Dataset items:
● ● ●
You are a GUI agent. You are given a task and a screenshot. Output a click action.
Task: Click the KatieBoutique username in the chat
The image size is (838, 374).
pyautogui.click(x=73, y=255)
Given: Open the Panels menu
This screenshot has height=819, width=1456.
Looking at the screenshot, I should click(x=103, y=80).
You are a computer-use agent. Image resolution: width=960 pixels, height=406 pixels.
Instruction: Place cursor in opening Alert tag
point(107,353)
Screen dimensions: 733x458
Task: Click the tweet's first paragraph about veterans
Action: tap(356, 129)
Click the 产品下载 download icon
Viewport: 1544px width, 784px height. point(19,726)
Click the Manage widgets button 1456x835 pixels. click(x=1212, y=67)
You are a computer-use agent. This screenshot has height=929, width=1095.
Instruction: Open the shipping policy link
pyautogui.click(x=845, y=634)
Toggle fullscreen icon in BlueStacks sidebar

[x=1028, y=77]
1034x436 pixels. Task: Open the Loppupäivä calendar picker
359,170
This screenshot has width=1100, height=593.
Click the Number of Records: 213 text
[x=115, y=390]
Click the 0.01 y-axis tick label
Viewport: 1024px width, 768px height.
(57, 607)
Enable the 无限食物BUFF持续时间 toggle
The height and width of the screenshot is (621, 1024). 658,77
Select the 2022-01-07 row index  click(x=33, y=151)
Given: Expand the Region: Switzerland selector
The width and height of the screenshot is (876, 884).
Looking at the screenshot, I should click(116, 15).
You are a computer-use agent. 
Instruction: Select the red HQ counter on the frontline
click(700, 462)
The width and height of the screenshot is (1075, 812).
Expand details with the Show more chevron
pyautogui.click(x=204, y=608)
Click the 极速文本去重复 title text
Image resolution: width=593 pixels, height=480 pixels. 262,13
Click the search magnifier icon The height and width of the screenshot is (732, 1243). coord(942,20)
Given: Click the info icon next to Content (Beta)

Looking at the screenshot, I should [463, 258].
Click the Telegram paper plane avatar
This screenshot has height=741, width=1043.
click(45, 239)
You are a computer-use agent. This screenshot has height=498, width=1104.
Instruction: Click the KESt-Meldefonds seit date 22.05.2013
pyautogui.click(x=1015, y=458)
● ● ●
> **To be done**: Starting at the line containing "has height=929, width=1095." and ending at the last line of the dataset items, output those lines as a numbered list, omitting any blank lines.

> **Completed task**:
1. You are a computer-use agent. This screenshot has height=929, width=1095.
2. Instruction: Open the shipping policy link
3. pyautogui.click(x=845, y=634)
4. Toggle fullscreen icon in BlueStacks sidebar
5. [x=1028, y=77]
6. 1034x436 pixels. Task: Open the Loppupäivä calendar picker
7. 359,170
8. This screenshot has width=1100, height=593.
9. Click the Number of Records: 213 text
10. [x=115, y=390]
11. Click the 0.01 y-axis tick label
12. Viewport: 1024px width, 768px height.
13. (57, 607)
14. Enable the 无限食物BUFF持续时间 toggle
15. The height and width of the screenshot is (621, 1024). 658,77
16. Select the 2022-01-07 row index  click(x=33, y=151)
17. Given: Expand the Region: Switzerland selector
18. The width and height of the screenshot is (876, 884).
19. Looking at the screenshot, I should click(116, 15).
20. You are a computer-use agent. 
21. Instruction: Select the red HQ counter on the frontline
22. click(700, 462)
23. The width and height of the screenshot is (1075, 812).
24. Expand details with the Show more chevron
25. pyautogui.click(x=204, y=608)
26. Click the 极速文本去重复 title text
27. Image resolution: width=593 pixels, height=480 pixels. 262,13
28. Click the search magnifier icon The height and width of the screenshot is (732, 1243). coord(942,20)
29. Given: Click the info icon next to Content (Beta)
30. Looking at the screenshot, I should [463, 258].
31. Click the Telegram paper plane avatar
32. This screenshot has height=741, width=1043.
33. click(45, 239)
34. You are a computer-use agent. This screenshot has height=498, width=1104.
35. Instruction: Click the KESt-Meldefonds seit date 22.05.2013
36. pyautogui.click(x=1015, y=458)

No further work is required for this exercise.